Since you’re obviously from the “show us the rapes” side of the aisle, skeptical of Jewish claims, how do you know the “starved Palestinians” you see on your Hamas fever swamp social media channels weren’t purposefully starved in Hamas tunnels for precisely the Pallywood production that you’re consuming on your social media right now? Or do you subscribe to the “evil oppressors vs saintly oppressed” children’s view of the world, so you know that’s not possible?

William Brand
William Brand
1 month ago

Their big problem is that non-Jewish Woke staffers are demanding that Israel be subjected to genocide with the call “From the river to the sea.” In New York many of the Times staff, however, are Jewish and see this as antisemitism. The Woke Jews marched with people who now cry for their genocide. Jews who got out of bed Woke Democrats are now going to bed Republicans as they find themselves hated by their former friends.

Robert Pruger
Robert Pruger
1 month ago
Reply to  William Brand

In regards to your last sentence, may I presume you mean figuratively?

Alan Osband
Alan Osband
1 month ago
Reply to  William Brand

I was wondering about that . There must be loads of Jews who work for the New York Times .Mainly woke Democrats , but what percentage are Hamas fans ?

William Brand
William Brand
1 month ago

The young staffers are demanding that the Times lie about issues and feed the readers propaganda. They demand that false facts be presented as truth. They deny the facts about Hunter’s laptop and say evil about the Jews. Isaiah 5:20 KJ21 Woe unto them that call evil good, and good evil; that count darkness as light, and light as darkness; that put bitter for sweet, and sweet for bitter!

Right-Wing Hippie
Right-Wing Hippie
1 month ago

The New York Times? Those are the guys who provide the Wordle, right?

Russell Sharpe
Russell Sharpe
1 month ago

Their daily Sudoku page is also well worth a look.

Mike Wylde
Mike Wylde
1 month ago

Yes, based on a UK afternoon quiz program called Lingo!

Cantab Man
Cantab Man
1 month ago

Activist journalists?
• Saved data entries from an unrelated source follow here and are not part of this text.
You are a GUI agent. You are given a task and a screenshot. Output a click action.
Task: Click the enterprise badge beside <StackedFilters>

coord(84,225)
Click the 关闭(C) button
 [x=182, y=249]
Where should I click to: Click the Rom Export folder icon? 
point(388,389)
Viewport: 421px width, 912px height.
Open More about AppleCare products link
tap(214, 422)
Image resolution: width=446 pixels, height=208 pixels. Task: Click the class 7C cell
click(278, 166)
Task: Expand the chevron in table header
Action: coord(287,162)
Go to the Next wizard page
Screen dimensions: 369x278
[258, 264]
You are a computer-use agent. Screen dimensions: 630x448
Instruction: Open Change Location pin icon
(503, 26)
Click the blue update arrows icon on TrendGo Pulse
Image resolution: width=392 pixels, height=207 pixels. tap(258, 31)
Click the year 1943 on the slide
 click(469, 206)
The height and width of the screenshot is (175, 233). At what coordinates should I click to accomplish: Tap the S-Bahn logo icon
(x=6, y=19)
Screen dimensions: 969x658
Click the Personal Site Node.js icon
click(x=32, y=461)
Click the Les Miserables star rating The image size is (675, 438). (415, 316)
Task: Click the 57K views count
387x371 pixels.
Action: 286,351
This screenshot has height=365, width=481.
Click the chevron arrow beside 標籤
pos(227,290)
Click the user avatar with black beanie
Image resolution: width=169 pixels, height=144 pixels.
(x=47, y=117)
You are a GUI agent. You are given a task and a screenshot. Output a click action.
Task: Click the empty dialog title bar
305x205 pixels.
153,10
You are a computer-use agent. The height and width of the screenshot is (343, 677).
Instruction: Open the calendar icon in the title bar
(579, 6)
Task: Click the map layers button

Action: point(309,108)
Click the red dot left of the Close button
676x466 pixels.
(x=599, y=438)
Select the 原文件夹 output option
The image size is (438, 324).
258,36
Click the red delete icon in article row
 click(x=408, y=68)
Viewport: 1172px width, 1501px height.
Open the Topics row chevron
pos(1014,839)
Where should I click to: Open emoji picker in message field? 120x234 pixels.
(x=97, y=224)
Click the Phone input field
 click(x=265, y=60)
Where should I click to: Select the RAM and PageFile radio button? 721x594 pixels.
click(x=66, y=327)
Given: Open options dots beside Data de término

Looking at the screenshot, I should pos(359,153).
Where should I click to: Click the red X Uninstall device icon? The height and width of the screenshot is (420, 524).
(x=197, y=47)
The adage “garbage in, garbage out” comes to mind.
Might I suggest that the New York Times add a tobacco-like warning to their masthead:
THIS PUBLICATION IS KNOWN TO CONTAIN FANTASIES WRITTEN BY JUST-OUT-OF-COLLEGE SELF-STYLED ‘ACTIVIST’ CHILDREN WHO HAPPEN TO BE THE SAME AGE AS YOUR KNOW-IT-ALL KID AND WHO THINK THEY ARE MORALLY OBLIGATED TO CREATE SUCH FAKE NARRATIVES TO PROGRAM YOU HOW TO RIGHT-THINK. AS SUCH, THIS PUBLICATION IS KNOWN TO BE VERY DANGEROUS TO YOUR INTELLECTUAL HEALTH AND WILL LIKELY CAUSE YOUR NEURONS TO SPONTANEOUSLY IMPLODE. CONSUME IN MODERATION.

Studio Largo
Studio Largo
1 month ago
Reply to  Cantab Man

Excellent.

Rosemary Throssell
Rosemary Throssell
1 month ago

Ryan Grim and the Intercept’s reporting on Gaza has been excellent, same with Biden’s dirty dealings in Pakistan.

Vijay Kant
Vijay Kant
1 month ago

What next? The BBC?

Nancy Kmaxim
Nancy Kmaxim
1 month ago

The New York Times is tearing the New York Times apart. If a reader needs to be an expert on the subject of an article to determine whether it presents a manipulative pack of lies it’s definitely time to seek other sources.

Samuel Ross
Samuel Ross
1 month ago

The New York Times (i.e. the New York Slimes) is yesterday’s news and yesterday’s newspaper. The Gray Lady ain’t what she used to be, many long years ago, and I ain’t gonna weep when she goes away into that good night.

c hutchinson
c hutchinson
1 month ago

“journalistic activism at the paper has become at least as important a priority for many staffers as producing news.” They’re not supposed to produce the news – they’re supposed to report it.

harry storm
harry storm
1 month ago

So they abandoned objectivity — i.e. search for truth, facts — in favour of “moral clarity.” Defined by whom? It may be called advocacy, but it’s no longer journalism, at least not in the sense of reaching the largest number of people, which is why journalism in general — though, somehow, not the NYT — is losing readers by the millions. People want to know what’s happening, not what someone else thinks should be happening.

Samuel Ross
Samuel Ross
1 month ago

The New York Slimes is yesterday’s news. Sewer trash. Out of date. Stodgy, forgettable, forgotten. Why are we even talking about it?